Can creativity and safety co-exist?

Following the tragic loss of the Titan submersible in June 2023, it transpired that its pilot, also the CEO of OceanGate, had argued in 2019 that regulation stifles innovation (Ref. 1). While the causes of the Titan disaster are still under investigation, we ask to what extent is this generally true, and how can regulation adapt to help foster innovation?

Regulation typically arises in the aftermath of major accidents, or from societal concern, with the nuclear industry a good example of both creation stories. Following the demonstration of the destructive power of the atom bomb against the cities of Hiroshima and Nagasaki in August 1945, the subsequent development of nuclear power for peaceful purposes was, understandably, very strictly controlled. In the US, this initially prevented the development of commercial reactors for power generation (Ref. 2). However, once this early reticence was overcome in the ‘nuclear power race’ of the cold war era, the US Atomic Energy Commission (AEC) was tasked with both promoting and regulating the nascent civil nuclear industry.

REGULATION VS INNOVATION

Interestingly, while it was recognised that an accident could set back the industry by many years, amongst AEC officials there was a common fear of too much regulation, as articulated by Commissioner Libby in 1955: “Our great hazard is that this great benefit to mankind will be killed aborning by unnecessary regulation.” Perhaps as a result and certainly because of the rapidly developing nature of the technology, regulation was not overly prescriptive and licence applications were considered on the merits of bespoke safety assessment on a case-by-case basis.

Responding in part to criticism that the AEC’s dual responsibility for promoting and regulating nuclear power was like “letting the fox guard the henhouse”, in 1975 it was split in two, with regulation coming under the independent Nuclear Regulatory Commission (NRC).

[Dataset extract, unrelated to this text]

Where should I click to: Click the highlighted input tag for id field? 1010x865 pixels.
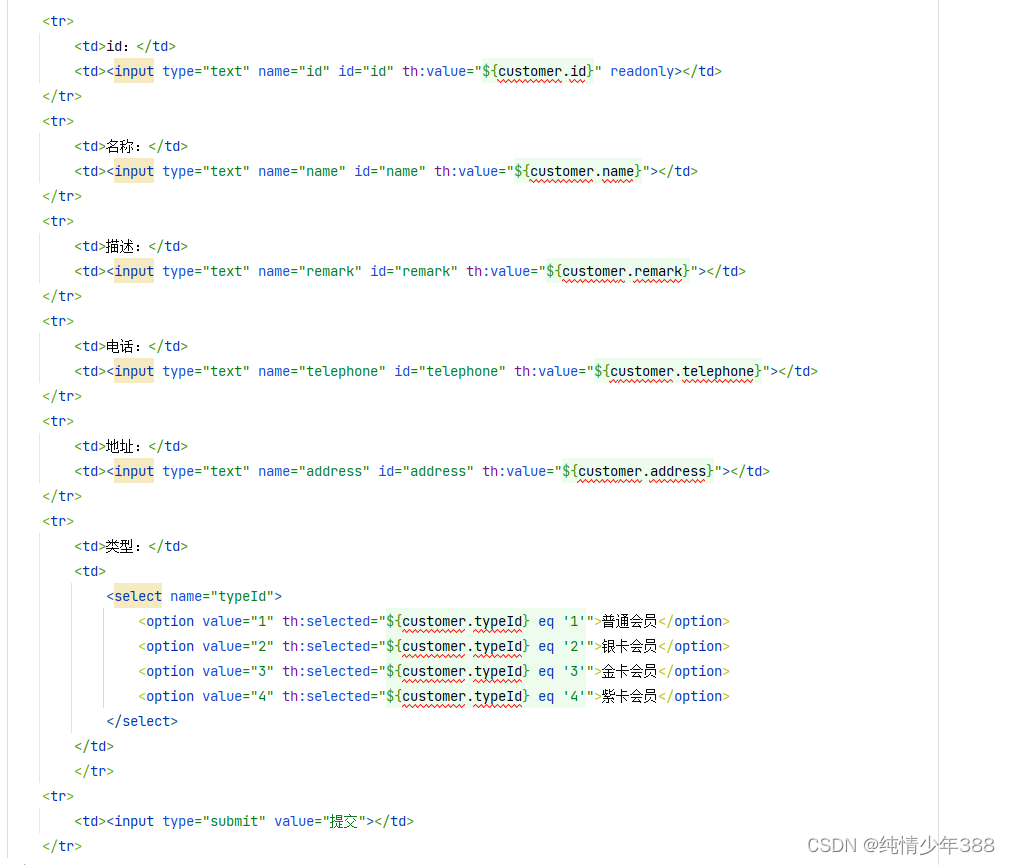point(134,71)
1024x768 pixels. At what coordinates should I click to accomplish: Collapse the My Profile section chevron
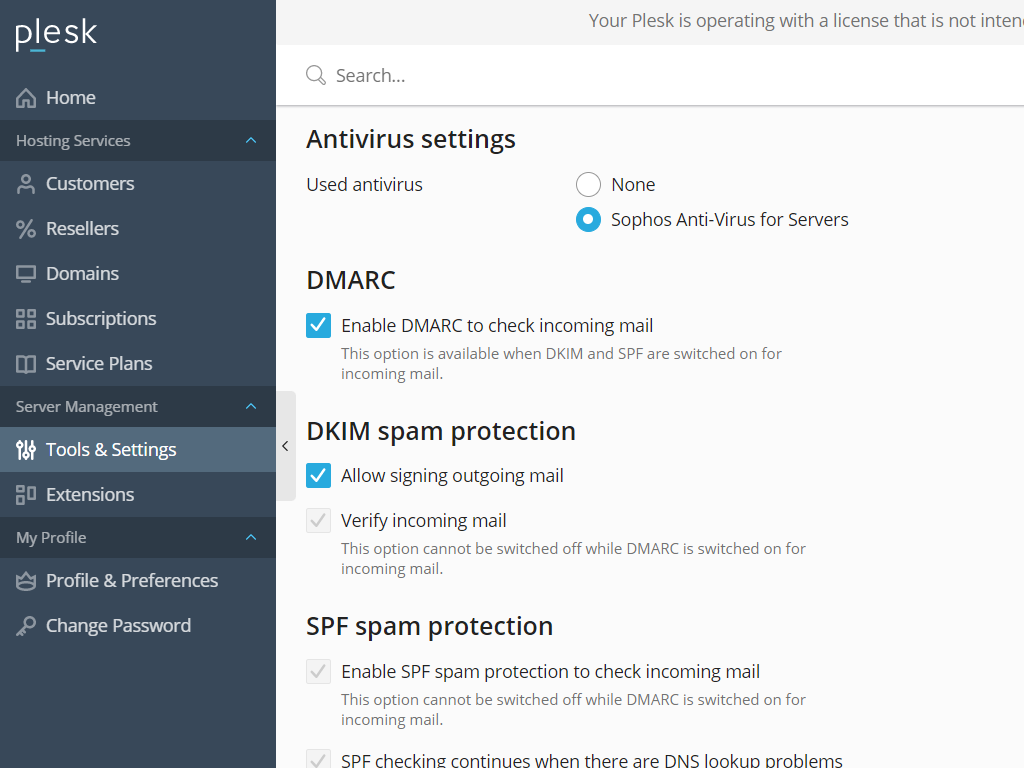coord(251,537)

Any notion that this reorganisation was too heavy handed was dispelled with the occurrence of the Three Mile Island accident in 1979, which saw a partial core meltdown from an unforeseen combination of equipment and human failures. Subsequent regulatory changes included more stringent requirements relating to operator training, control room design, the use of simulators, review of operational experience of peer plants, and emergency planning and preparedness.

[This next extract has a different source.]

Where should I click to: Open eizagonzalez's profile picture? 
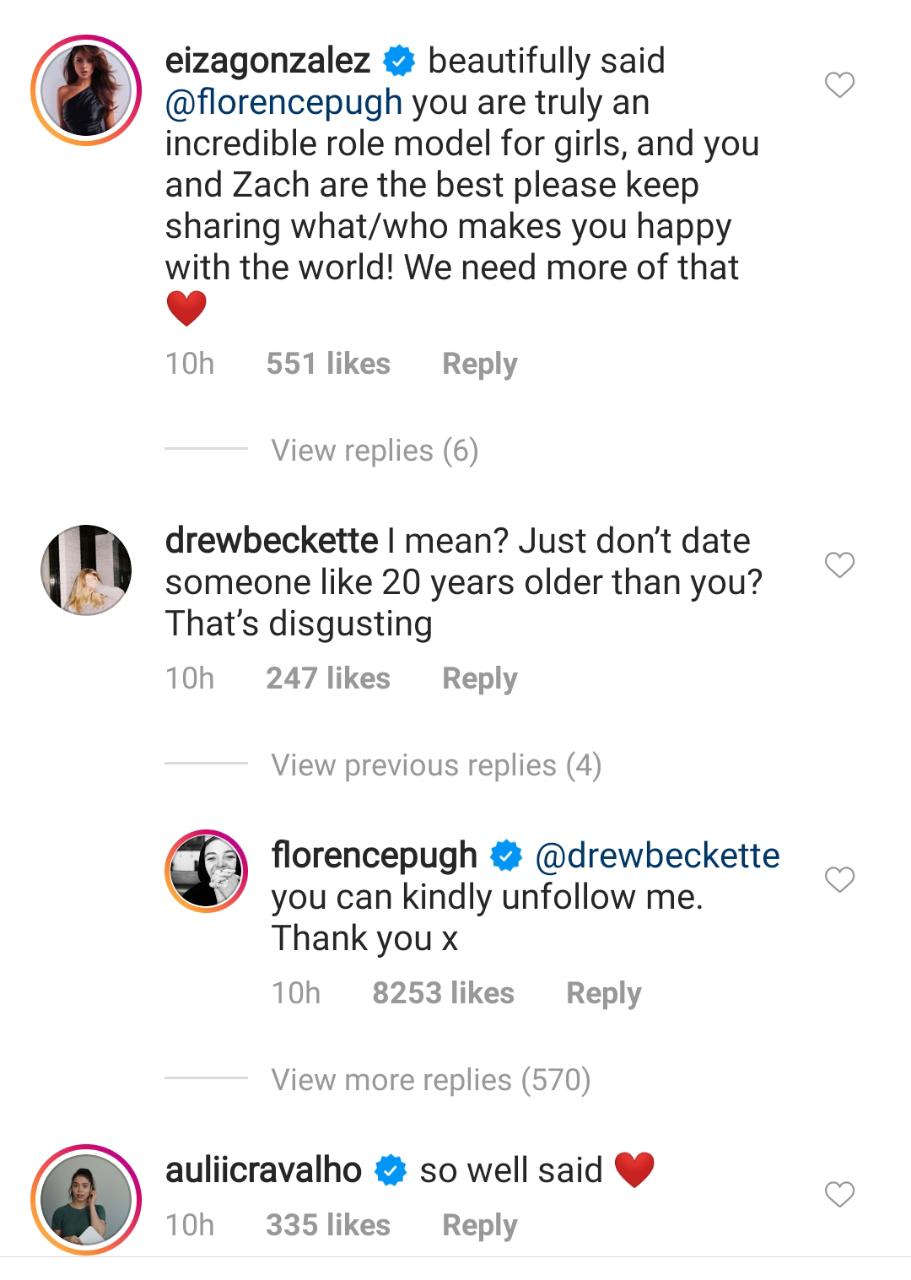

Today, the NRC regulates every aspect of reactor design, assessment and operation, and is regarded as highly prescriptive in its approach. This is proving challenging for the licensing of new technologies, to the extent that NRC has recently proposed an alternative risk-informed, goal-based regulatory framework which aims to be ‘technology-inclusive’ (Ref. 3).

In the UK, it was the Windscale core fire in 1957 that prompted the establishment of a new regulator, now known as the Office for Nuclear Regulation (ONR). Although the ONR generally takes a more goal-based approach to regulation, the expectation for safety features to be of ‘proven design’ and to use ‘proven materials’ (Ref. 4) often means that it is preferable to adopt existing codes and standards and design solutions.

The alternative is to undertake extensive and time-consuming R&D to produce the necessary evidence for a high level of confidence, which may be prohibitively expensive or otherwise deter innovation. One example is the selection of reactor vessel material for novel reactors with a high operating temperature (which is desirable from an efficiency point of view). If a designer is limited to steels that are codified by the American Society of Mechanical Engineers (ASME), which provides comprehensive specifications for nuclear applications, they may choose an inherently inferior material with respect to creep behaviour, for instance, compared to potentially superior alternatives that are less well understood or not yet codified.

POWERFUL PEDANTRY

As some readers may already have divined, there is a good reason behind this otherwise apparent pedantry: the three types of risk help with decision making. More specifically, inherent risk is a useful litmus test for deciding whether credit for safety-related control or mitigation measures is warranted at all and can be used to screen out hazards from further assessment, allowing more time to be spent on those that really matter.

Once controls and mitigation measures are applied to those hazards that remain, their residual risk allows them to be ranked and prioritised for further consideration by ALARP assessment – i.e. answering the question, what improvement is reasonably practicable, given the level of overall risk? And in judging the merit of available options, one factor will be the risk benefit, which is described by the improved risk (or rather the reduction in risk characterised by the difference between the improved risk and the residual risk of the hazard in question).

A MATTER OF TIMING

Regulation is also being shaped by custom and practice, the timing of innovation and the nature of the hazard with respect to the potential number of simultaneous fatalities, all of which shape societal attitude to risk.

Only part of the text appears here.